Perth is a rather dignified place. The Fair City. And so, it felt doubly uncivil that when Flora, a Tory party member, stood up in the concert hall at the leadership hustings to ask Boris Johnson whether a man’s loyalty towards his wife and children mattered in terms of his qualifications to be prime minister, that she was so loudly booed.
And as she stood there in front of a microphone looking increasingly abandoned in the face of such strong condemnation, it was a struggle to remember when the Tories were the party of the family and that Flora was among 500 friends.
All Scottish Conservative and Unionist Party members, all bonded by a common political cause, and jeering at a woman who had had the audacity to ask a question on everyone else’s lips.
Can Boris Johnson be trusted?
And when Johnson, his big, hunched back still churlishly turned against her, refused to answer Flora, dismissing her question as “stuff he doesn’t comment on”, he was enthusiastically cheered.
Journalist Colin Mackay, the hustings chairman, was right to stand up for Flora and to press Johnson on the matter, but the audience grew ever more hostile telling them to “move on”.

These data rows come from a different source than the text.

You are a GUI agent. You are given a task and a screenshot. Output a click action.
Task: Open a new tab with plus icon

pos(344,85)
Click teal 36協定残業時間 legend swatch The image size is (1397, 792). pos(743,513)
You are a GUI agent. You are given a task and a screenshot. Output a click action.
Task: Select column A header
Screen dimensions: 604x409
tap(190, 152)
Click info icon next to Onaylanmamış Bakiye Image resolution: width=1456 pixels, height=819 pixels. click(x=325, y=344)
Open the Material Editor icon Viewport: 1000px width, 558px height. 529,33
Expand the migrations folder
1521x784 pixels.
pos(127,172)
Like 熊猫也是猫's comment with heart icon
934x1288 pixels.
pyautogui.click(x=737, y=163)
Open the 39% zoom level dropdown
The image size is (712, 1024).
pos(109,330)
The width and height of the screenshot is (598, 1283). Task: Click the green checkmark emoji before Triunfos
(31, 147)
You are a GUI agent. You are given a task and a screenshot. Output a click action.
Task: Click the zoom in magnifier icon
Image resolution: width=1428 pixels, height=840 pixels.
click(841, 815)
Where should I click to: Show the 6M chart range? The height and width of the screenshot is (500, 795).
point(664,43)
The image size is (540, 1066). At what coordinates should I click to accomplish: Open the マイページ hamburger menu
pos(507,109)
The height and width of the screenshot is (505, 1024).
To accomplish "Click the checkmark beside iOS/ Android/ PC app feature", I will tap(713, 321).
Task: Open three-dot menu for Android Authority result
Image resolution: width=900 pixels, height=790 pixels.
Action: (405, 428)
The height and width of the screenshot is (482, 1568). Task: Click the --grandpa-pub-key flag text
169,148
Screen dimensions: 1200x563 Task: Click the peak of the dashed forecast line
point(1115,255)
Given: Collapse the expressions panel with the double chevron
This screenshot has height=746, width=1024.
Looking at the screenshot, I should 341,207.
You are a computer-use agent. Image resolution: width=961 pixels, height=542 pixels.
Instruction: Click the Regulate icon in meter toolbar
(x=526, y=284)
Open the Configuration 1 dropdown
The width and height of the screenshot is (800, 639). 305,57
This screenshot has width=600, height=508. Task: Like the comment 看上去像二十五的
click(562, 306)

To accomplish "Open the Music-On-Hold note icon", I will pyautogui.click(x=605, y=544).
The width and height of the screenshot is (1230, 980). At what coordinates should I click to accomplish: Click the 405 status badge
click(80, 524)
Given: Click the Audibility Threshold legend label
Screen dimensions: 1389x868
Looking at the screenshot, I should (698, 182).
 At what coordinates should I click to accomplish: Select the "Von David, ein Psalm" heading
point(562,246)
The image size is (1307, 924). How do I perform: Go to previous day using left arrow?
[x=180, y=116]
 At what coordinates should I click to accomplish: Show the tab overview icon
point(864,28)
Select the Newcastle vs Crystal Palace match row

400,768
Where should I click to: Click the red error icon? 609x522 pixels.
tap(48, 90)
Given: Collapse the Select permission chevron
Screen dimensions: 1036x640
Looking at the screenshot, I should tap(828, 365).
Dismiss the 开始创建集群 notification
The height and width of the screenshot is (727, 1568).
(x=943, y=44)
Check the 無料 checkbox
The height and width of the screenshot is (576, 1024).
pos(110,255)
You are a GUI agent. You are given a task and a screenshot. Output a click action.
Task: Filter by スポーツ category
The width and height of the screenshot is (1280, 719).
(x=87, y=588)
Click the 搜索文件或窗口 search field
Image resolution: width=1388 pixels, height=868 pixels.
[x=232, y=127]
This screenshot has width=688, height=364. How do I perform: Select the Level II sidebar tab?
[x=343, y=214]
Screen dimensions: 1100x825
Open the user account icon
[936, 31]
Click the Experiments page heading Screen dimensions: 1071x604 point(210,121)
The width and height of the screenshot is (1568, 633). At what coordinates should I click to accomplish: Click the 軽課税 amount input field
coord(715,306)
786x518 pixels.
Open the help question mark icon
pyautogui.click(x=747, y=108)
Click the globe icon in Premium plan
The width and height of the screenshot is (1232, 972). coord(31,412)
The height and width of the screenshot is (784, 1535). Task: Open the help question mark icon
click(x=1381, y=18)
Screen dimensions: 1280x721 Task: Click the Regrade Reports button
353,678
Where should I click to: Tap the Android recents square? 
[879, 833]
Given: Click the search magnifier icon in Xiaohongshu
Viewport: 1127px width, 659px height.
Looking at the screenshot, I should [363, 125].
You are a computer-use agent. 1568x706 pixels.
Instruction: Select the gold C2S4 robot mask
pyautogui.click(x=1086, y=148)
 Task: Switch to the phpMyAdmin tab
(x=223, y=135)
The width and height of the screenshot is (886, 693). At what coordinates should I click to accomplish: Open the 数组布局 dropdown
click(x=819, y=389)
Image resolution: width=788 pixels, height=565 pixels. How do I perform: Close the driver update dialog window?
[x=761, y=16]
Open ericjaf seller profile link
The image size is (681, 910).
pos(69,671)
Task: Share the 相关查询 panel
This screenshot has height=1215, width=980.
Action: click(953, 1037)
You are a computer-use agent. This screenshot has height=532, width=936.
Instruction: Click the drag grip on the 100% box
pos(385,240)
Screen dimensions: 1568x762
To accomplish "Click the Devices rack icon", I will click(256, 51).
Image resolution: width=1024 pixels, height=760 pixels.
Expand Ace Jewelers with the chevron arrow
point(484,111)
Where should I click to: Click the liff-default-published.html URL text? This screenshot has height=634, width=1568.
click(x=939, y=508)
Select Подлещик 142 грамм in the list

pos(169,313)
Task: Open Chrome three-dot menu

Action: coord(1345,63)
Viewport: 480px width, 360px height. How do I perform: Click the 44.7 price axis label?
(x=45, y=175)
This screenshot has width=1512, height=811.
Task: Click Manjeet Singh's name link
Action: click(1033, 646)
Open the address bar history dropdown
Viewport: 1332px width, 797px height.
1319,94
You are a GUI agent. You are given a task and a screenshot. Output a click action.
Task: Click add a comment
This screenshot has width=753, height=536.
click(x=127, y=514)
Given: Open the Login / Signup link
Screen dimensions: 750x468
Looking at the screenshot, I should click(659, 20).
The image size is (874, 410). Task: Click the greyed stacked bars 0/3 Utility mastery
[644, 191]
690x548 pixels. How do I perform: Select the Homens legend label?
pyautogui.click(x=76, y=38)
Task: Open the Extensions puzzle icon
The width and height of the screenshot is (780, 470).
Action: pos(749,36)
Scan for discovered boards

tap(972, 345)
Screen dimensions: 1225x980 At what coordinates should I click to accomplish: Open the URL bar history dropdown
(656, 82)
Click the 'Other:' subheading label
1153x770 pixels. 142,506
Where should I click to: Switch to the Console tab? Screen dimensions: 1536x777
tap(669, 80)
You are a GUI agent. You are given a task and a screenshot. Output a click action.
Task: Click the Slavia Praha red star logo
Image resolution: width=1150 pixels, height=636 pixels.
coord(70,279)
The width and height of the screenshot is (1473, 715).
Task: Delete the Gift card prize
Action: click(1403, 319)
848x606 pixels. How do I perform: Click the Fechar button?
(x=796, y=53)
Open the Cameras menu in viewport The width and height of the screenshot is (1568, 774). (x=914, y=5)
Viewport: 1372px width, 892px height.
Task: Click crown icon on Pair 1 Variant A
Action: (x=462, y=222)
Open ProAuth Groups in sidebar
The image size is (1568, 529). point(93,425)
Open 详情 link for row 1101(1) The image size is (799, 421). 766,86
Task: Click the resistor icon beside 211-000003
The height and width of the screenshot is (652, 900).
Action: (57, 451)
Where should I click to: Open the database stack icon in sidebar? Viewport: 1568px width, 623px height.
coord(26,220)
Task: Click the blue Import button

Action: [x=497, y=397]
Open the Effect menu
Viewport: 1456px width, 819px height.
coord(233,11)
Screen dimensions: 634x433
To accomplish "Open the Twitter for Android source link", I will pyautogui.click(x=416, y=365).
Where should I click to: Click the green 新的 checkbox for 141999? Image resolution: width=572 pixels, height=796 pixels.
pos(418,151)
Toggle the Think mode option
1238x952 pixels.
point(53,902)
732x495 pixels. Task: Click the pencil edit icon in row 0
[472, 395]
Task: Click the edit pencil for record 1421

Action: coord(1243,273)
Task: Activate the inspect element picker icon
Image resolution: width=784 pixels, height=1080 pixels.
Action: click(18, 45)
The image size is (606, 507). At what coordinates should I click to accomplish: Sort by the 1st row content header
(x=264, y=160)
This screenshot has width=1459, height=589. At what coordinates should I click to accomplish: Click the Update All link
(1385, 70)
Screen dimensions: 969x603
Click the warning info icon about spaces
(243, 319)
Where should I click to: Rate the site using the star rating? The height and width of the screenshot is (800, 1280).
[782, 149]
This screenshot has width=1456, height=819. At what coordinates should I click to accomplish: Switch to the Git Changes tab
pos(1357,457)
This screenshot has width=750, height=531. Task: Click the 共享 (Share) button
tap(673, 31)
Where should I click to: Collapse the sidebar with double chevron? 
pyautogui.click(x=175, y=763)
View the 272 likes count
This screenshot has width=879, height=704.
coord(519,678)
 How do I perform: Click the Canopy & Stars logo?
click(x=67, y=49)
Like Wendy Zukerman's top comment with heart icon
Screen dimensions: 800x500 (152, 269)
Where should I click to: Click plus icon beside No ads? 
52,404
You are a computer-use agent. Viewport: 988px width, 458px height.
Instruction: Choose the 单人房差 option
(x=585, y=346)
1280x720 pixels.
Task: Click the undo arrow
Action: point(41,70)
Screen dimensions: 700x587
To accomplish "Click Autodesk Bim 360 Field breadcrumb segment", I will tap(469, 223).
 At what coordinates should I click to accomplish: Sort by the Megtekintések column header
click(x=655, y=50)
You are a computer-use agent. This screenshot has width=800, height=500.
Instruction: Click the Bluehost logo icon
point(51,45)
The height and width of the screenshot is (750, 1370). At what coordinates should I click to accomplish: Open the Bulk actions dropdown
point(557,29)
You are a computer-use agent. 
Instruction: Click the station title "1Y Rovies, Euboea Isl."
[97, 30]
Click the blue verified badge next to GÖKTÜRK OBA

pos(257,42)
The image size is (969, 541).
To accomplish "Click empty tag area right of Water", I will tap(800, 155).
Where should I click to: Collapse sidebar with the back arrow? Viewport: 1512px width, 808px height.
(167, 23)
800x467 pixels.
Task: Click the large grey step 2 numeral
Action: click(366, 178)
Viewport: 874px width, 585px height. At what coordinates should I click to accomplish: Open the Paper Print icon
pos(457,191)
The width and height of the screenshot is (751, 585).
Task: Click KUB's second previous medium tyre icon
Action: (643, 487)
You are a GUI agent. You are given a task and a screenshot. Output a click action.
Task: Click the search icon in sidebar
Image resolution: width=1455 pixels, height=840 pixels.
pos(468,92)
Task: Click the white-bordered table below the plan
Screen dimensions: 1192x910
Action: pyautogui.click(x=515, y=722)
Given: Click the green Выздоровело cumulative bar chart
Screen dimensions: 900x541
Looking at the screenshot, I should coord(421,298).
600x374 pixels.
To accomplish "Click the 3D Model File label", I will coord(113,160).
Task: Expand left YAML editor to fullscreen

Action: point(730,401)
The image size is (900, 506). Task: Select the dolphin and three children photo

It was plain bullying. The refusal to even turn and look at Flora, to reject her examination about his character as basic impertinence, and then to whip up the crowd against a journalist who had tried to defend her was also pure Trump. And the audience loved it. How they cheered.
Poor Flora. Poor us. Johnson’s pitch to be prime minister is all about the personal; who he is and what he stands for, but when Flora ventured into character traits that he would rather the rest of us ignore, she was treated with contempt; someone to be humiliated and abused, which brings us back to the question of how he treats women.
Now, I am no prude. In my opinion, politicians are the better for having a past. Neither do I generally believe that they should be vilified for their sexual proclivities, albeit ones conducted within adult consensual relationships, and it is to be celebrated that they no longer need to hide their sexuality or live a lie.
But that shift in popular opinion doesn’t mean anything goes.
What Johnson should have done when Flora was being heckled and told to sit down by her own party comrades was to demonstrate that his charm is not just faux. It was Johnson’s moment to excuse his own frailties and demonstrate that this was one woman he was not prepared to see abused. And he missed it.
What I saw was a boor. A man who was willing to see a woman victimised for simply asking the obvious questions about a man whose main selling point – love it or loathe it – is his character.
Leaving the hustings in Perth, I bump into a female Tory MSP who complains that Flora was a plant by the opposition to smear Boris. I walk away before I am tempted to explain that the only person who is responsible for Johnson’s behaviour is Johnson himself, but as our prime minister, it is us who may yet have to pay the price for it.